# AN ENERGY-EFFICIENT VLSI ARCHITECTURE FOR PATTERN RECOGNITION VIA DEEP EMBEDDING OF COMPUTATION IN SRAM

Mingu Kang<sup>\*</sup>, Min-Sun Keel<sup>\*</sup>, Naresh R. Shanbhag<sup>\*</sup>, Sean Eilert<sup>†</sup>, and Ken Curewitz<sup>†</sup>

\*Dept. Electrical and Computer Engineering, University of Illinois at Urbana-Champaign <sup>†</sup>Micron Technology, Inc

# ABSTRACT

In this paper, we propose the concept of *compute memory*, where computation is deeply embedded into the memory (SRAM). This deep embedding enables multi-row read access and analog signal processing. Compute memory exploits the relaxed precision and linearity requirements of pattern recognition applications. System-level simulations incorporating various deterministic errors from analog signal chain demonstrates the limited accuracy of analog processing does not significantly degrade the system performance, which means the probability of pattern detection is minimally impacted. The estimated energy saving is 63% as compared to the conventional system with standard embedded memory and parallel processing architecture, for  $256 \times 256$  target image.

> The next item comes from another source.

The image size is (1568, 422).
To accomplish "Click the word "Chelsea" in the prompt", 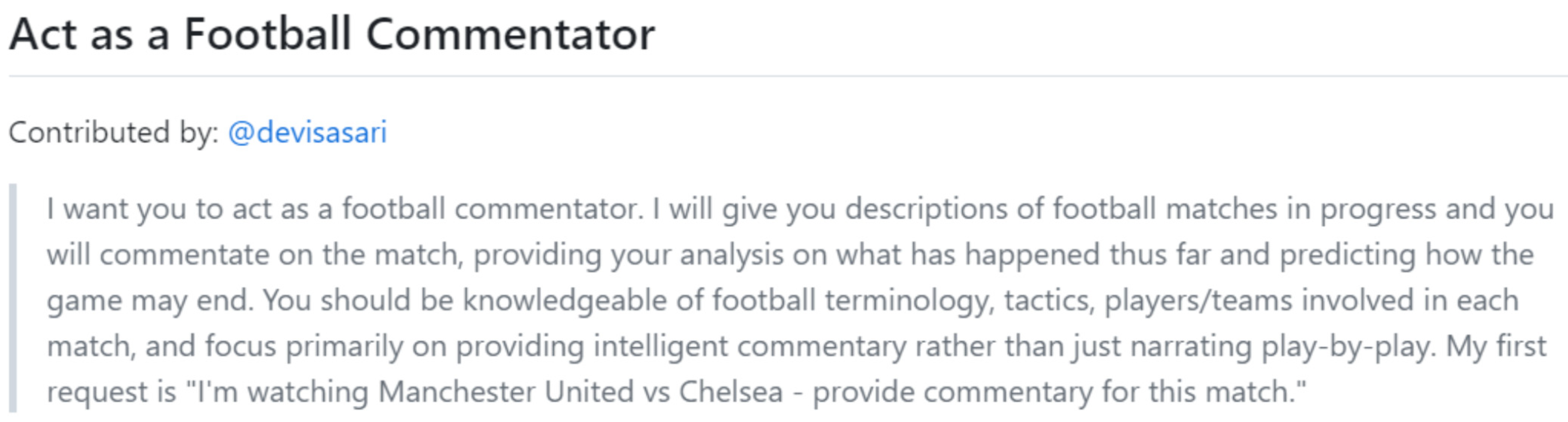I will coord(731,392).
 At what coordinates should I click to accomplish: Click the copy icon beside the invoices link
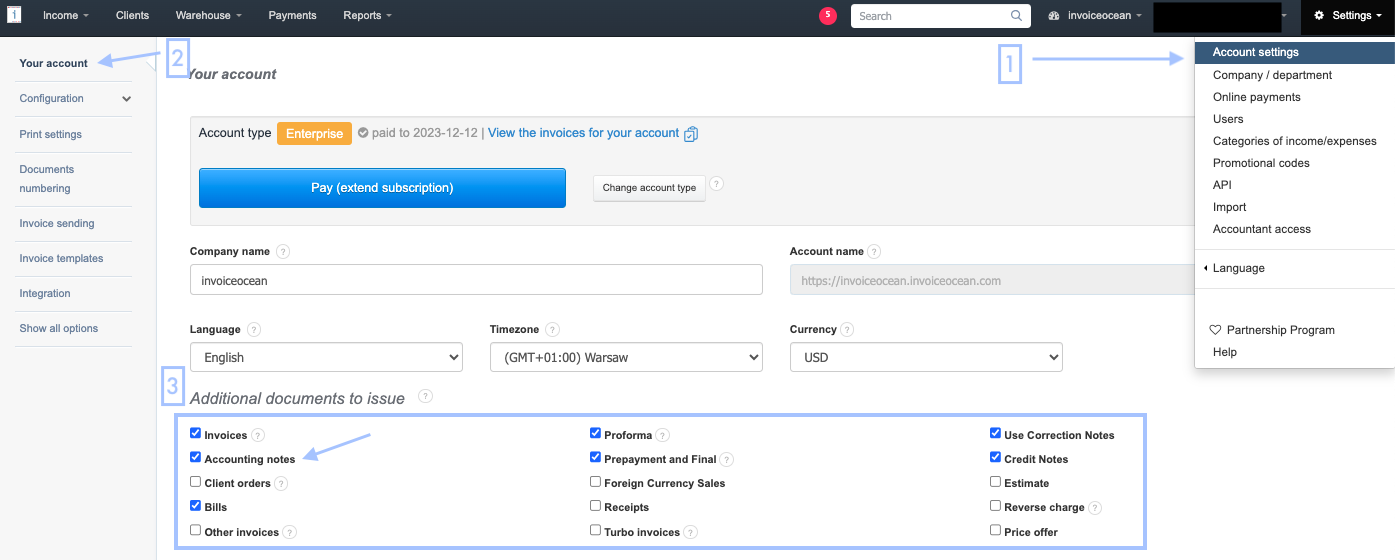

*Index Terms*— Compute memory, Pattern recognition, Machine learning, Associative memory, Analog processing

# 1. INTRODUCTION

Machine learning algorithms are finding use in various applications including embedded-sensor networks and computer vision. Pattern recognition is one of the key kernels for classification in machine learning, and for the multimedia applications such as object detection or speech recognition. Computation in pattern recognition is repetitive, requires frequent memory accesses, and consumes significant energy. In this paper, we consider the most widely used pattern matching algorithm based on the sum of absolute differences (SAD) metric as described below [1]:

$$(x_{opt}, y_{opt}) = \underset{(x,y)}{\arg\min} SAD(x, y)$$
  
= 
$$\arg\min_{(x,y)} \sum_{i=0}^{M_P-1} \sum_{j=0}^{N_P-1} |D(x+i, y+j) - P(i, j)| \quad (1)$$



Fig. 1: Architecture of conventional SRAM-based SAD system.

where (x, y) is the pointer address in the original image (D), and (i, j) is an index in the pattern template (P) with a window size of  $M_P \times N_P$ . The location  $(x_{opt}, y_{opt})$  with the minimum SAD is the best matching point; template-matching pattern recognition is a process to search for this minimum SAD point in a given image.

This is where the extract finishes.